Er muss es wissen, denn bereits zum dritten Mal steht der Ungar in Diensten der Alten Dame, seitdem er im April 2023 übernahm. Es war ein letzter Versuch mit der Vereinslegende, den fast unausweichlichen Abstieg zu verhindern. Diese Mission misslang, doch Dardai machte von Beginn an deutlich, dass er seinen Job auch darin versteht, gegen die grassierende Katastrophenstimmung im Club vorzugehen. Die schwierigen Umstände blendet er nicht aus, versucht aber parallel, Zuversicht zu verbreiten und positive Entwicklungen zu betonen.

Drei Dardais auf dem Platz, einer auf der Trainerbank

Die geballte familiäre Unterstützung ist ihm sicher, denn mittlerweile spielen seine drei Söhne alle bei Hertha BSC: Marton, Bence und im Sommer wechselte zuletzt Palko zum Club an die Spree. Im ersten Spiel der Saison gegen Fortuna Düsseldorf führte das zu einem Novum, erstmalig standen drei Brüder in einer Elf auf dem Platz.

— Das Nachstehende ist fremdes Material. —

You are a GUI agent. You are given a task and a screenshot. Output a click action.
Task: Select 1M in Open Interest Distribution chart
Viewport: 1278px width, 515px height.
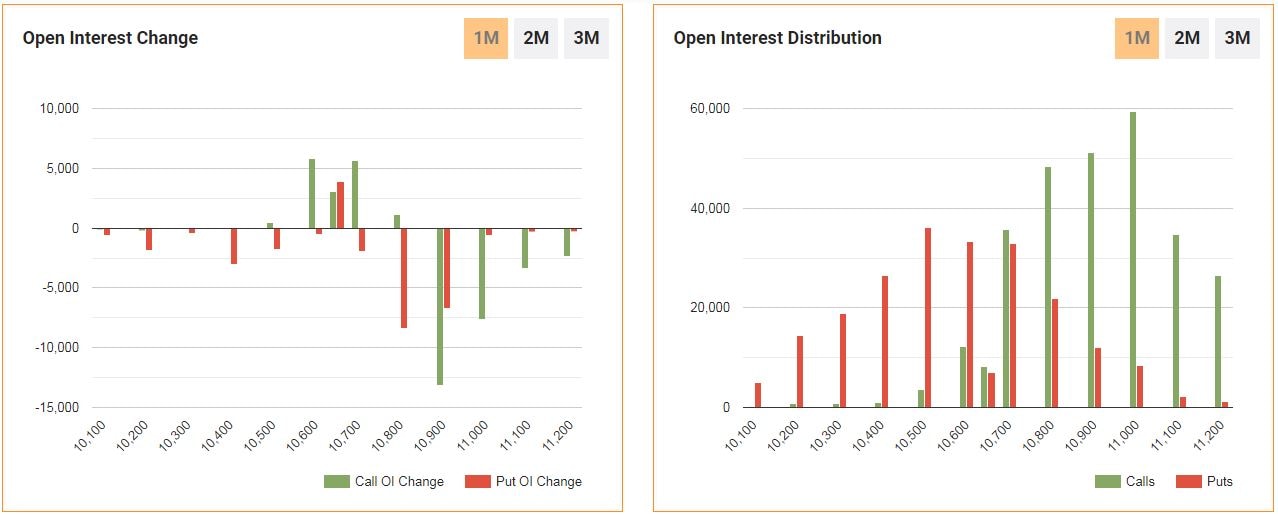pos(1137,39)
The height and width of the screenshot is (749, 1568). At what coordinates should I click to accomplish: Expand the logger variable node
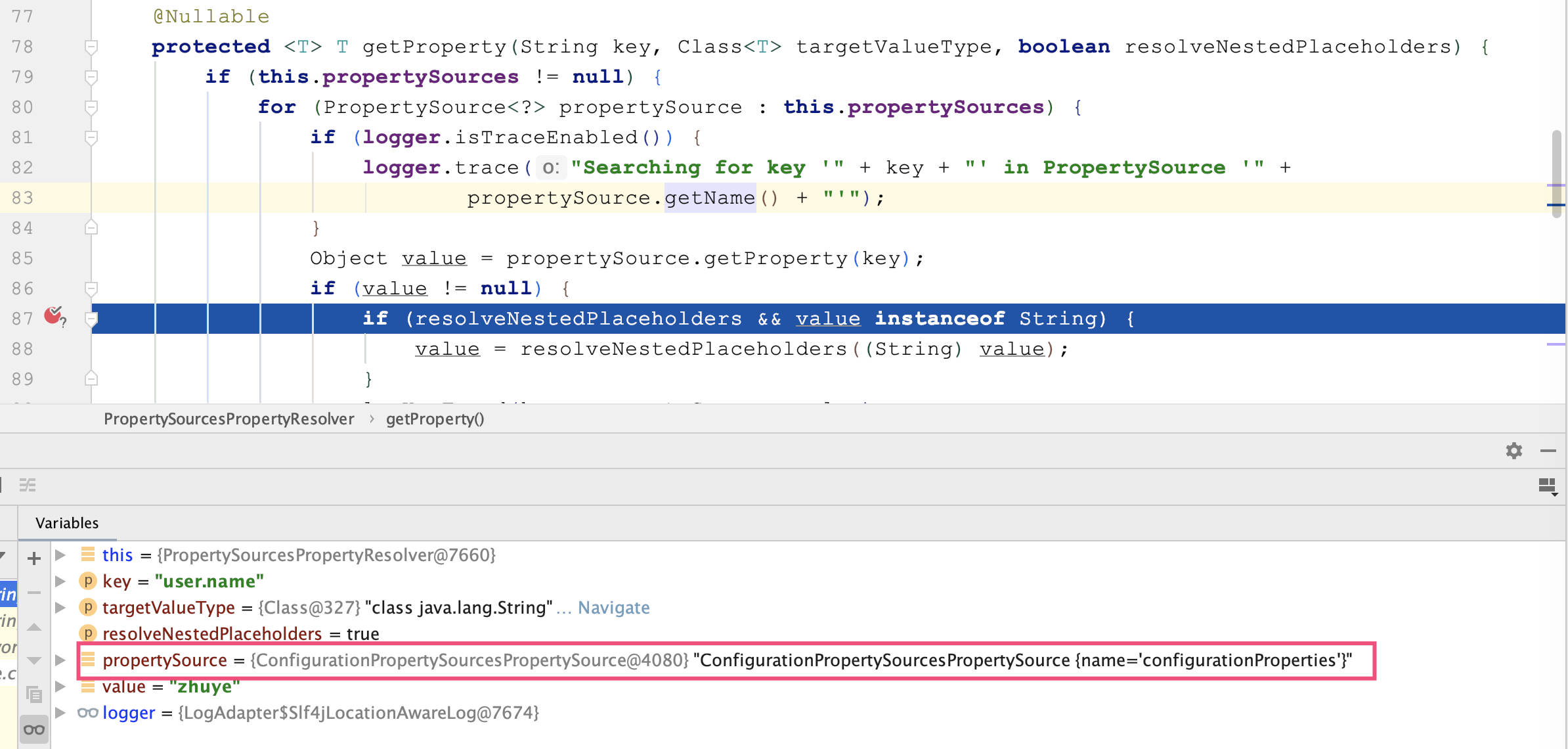60,713
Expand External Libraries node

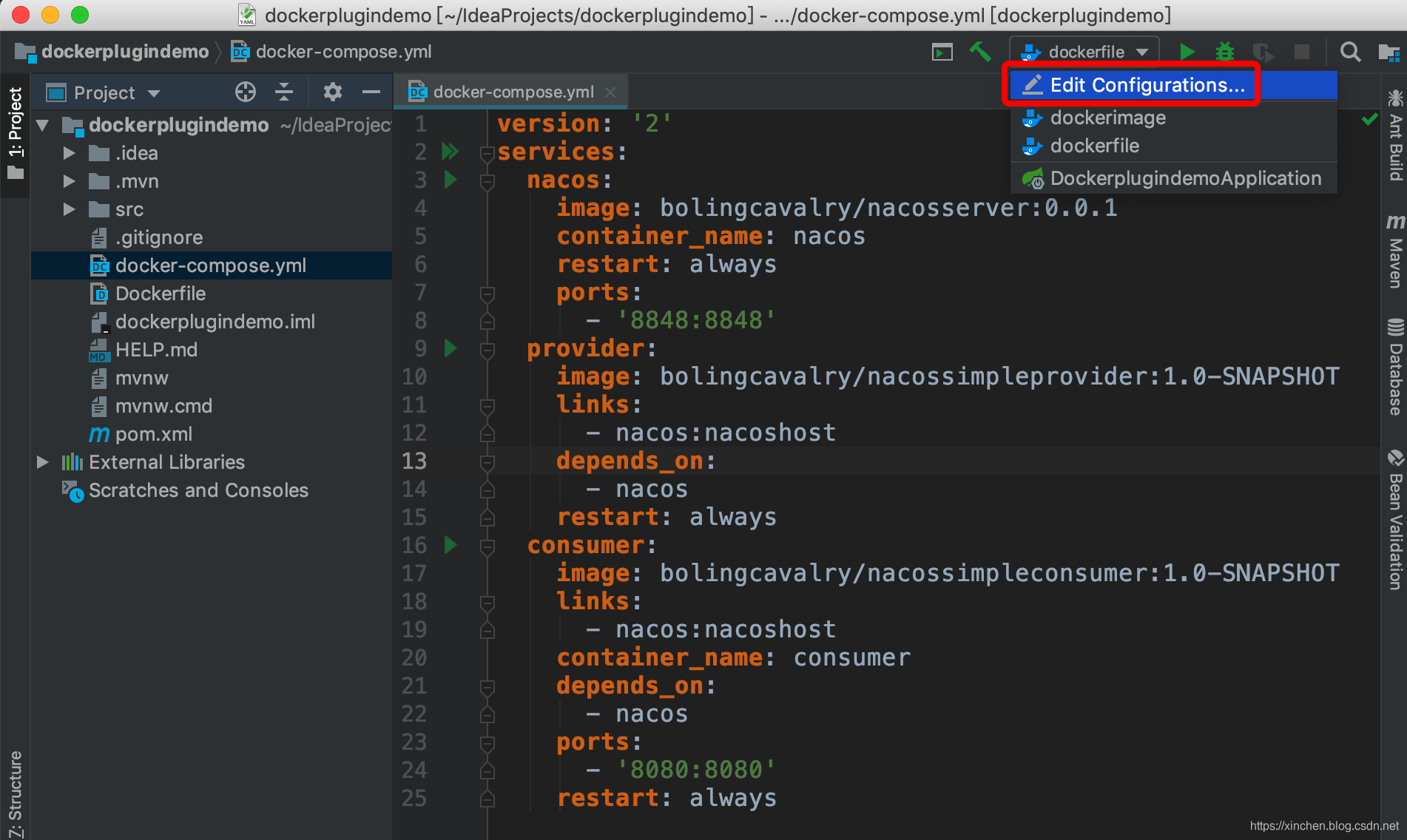pyautogui.click(x=43, y=462)
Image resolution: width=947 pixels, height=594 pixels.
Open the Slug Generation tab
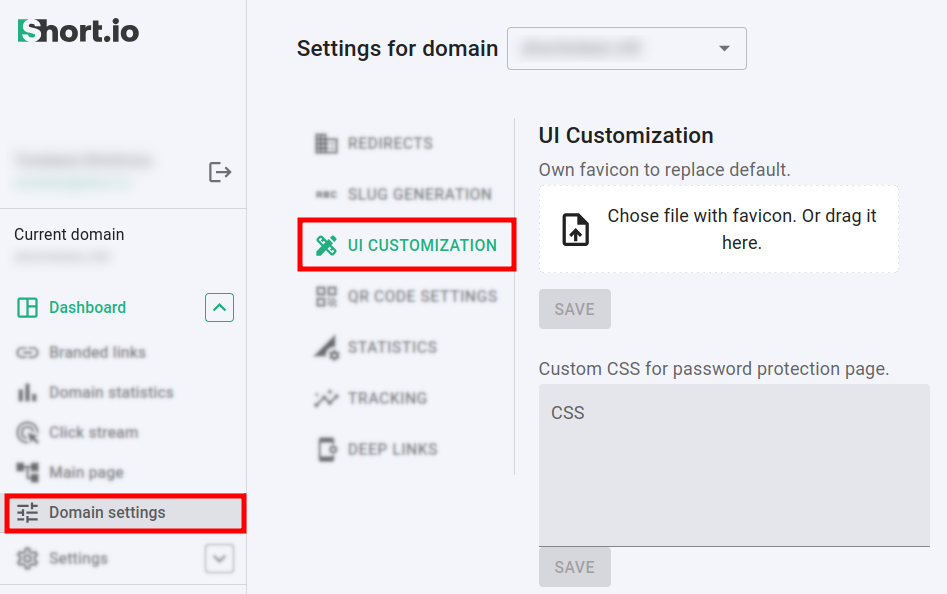[x=418, y=194]
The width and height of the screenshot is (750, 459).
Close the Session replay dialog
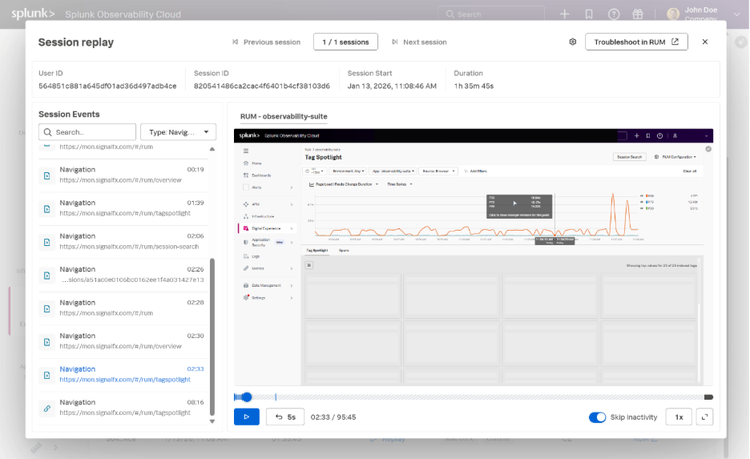tap(705, 42)
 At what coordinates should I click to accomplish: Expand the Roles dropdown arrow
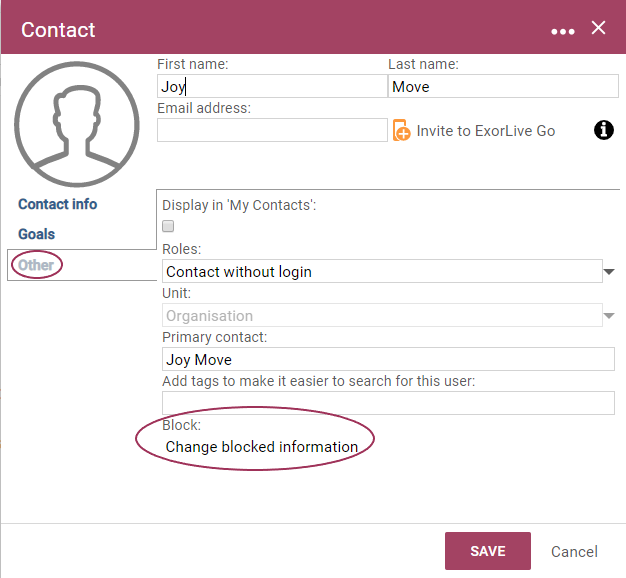coord(608,272)
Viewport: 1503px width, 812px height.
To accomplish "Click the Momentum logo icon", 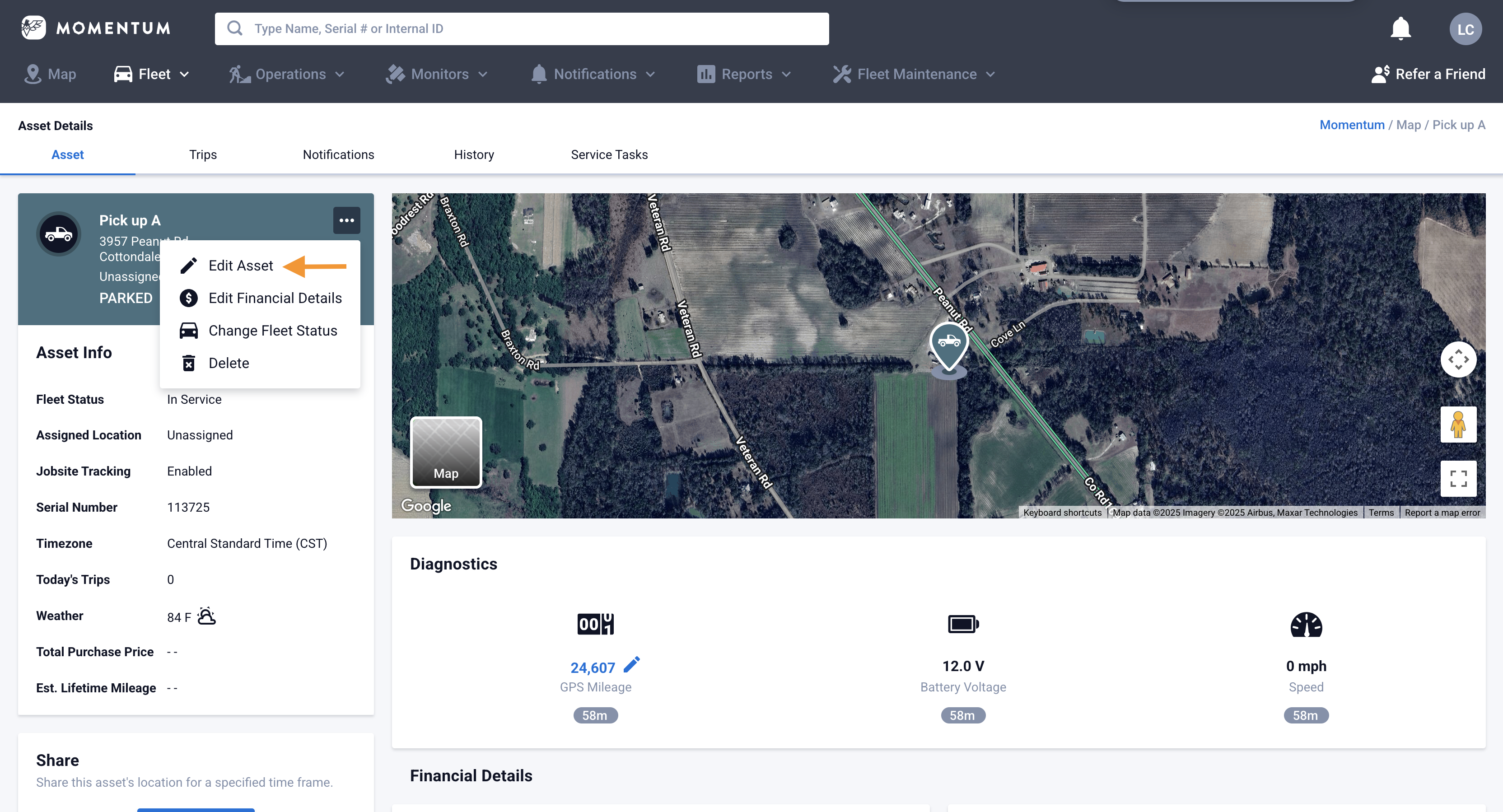I will (x=33, y=28).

Auf den 24 Jahre alten Stürmer müssen die Berliner aktuell allerdings verzichten, weil er wegen einer Bänderverletzung bis auf Weiteres ausfällt.

Ein anderer Spieler kehrt nach der Länderspielpause jedoch in den Kader zurück: Torhüter Marius Gersbeck. Gegen ihn lief ein juristisches Verfahren wegen eines Vorfalls im Sommer-Trainingslager, weshalb ihn sein Arbeitsgeber vorerst suspendierte. Diese Maßnahme hob der krisenerprobte Club nun auf, Weber erläuterte die Hintergründe: „Wir haben Marius im Sommer verpflichtet, um neben unseren jungen Torhütern einen erfahrenen Zweitliga-Schlussmann in unserem Kader zu haben.“ Der Sportdirektor ergänzte: „Sowohl Tjark Ernst als auch Robert Kwasigroch haben sich bereits in der 2. Bundesliga bewährt und großartige Leistungen gezeigt. Dennoch wird ihnen die Erfahrung und die Unterstützung eines zweitligaerprobten Keepers in dieser Liga bei der sportlichen Weiterentwicklung enorm helfen.“ Wie sich währenddessen die sportliche Situation des Hauptstadt-Clubs weiterentwickelt, werden die nächsten Wochen zeigen.